June 2008

Easy Doughnuts (Sfince)

A dangerous thing to say after dinner is: “Do you want doughnuts?”

It’s a dangerous thing to say, because almost certainly the other person will say “yes” and then what do you do? Especially since most doughnut recipes require time for the yeasted doughnut dough to rise?

Here’s what you do: crack open Mario Batali’s first book, Simple Italian Food, and follow his recipe for Sfince. First of all, sfince is a funny word. It makes me think of an Andy Milonokis character who puts a “snf” sound at the start of every word. Only 1 person reading this will get that reference. Second of all, you can assemble the dough in a matter of minutes and as soon as the oil gets hot enough, you’ll be frying.
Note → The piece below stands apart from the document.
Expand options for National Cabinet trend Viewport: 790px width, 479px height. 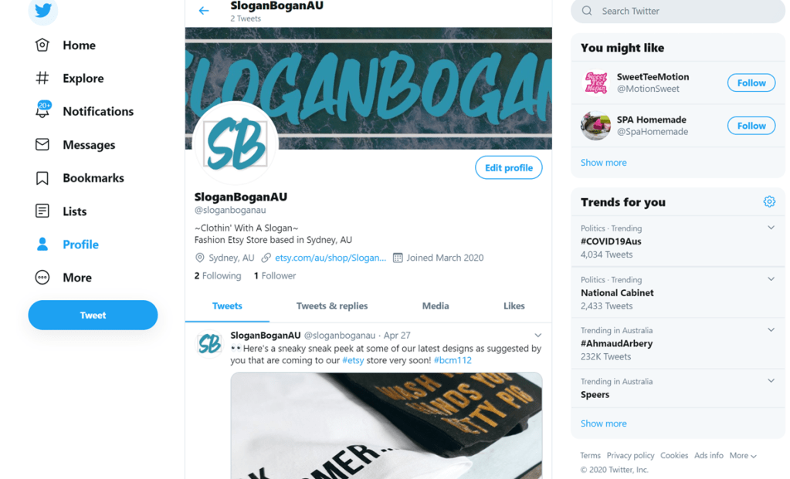coord(771,279)
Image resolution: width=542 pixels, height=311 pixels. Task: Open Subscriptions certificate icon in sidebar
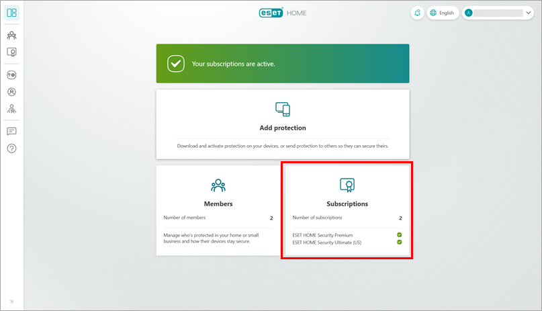[x=11, y=52]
Are sfince as good as normal doughnuts? No, definitely not. But you douse them in powdered sugar and honey, and suddenly they’re very tasty. According to Mario, “this dough is caled pate a choux and it is used for profiteroles and Paris-Brest.” Anyone who read the Sunday Times Magazine section saw a whole essay about pate a choux, so you can take this recipe, fry the doughnuts, and then use them for all the things mentioned in that article. Fill them with ice cream and you have profiteroles; fill them with pastry cream and you have cream puffs. But if you want doughnuts, just eat ’em plain and tell your guest: “Hey, it may not be a normal doughnut, but I ain’t got time to make yeasted doughnut dough, fool.” They’ll appreciate it!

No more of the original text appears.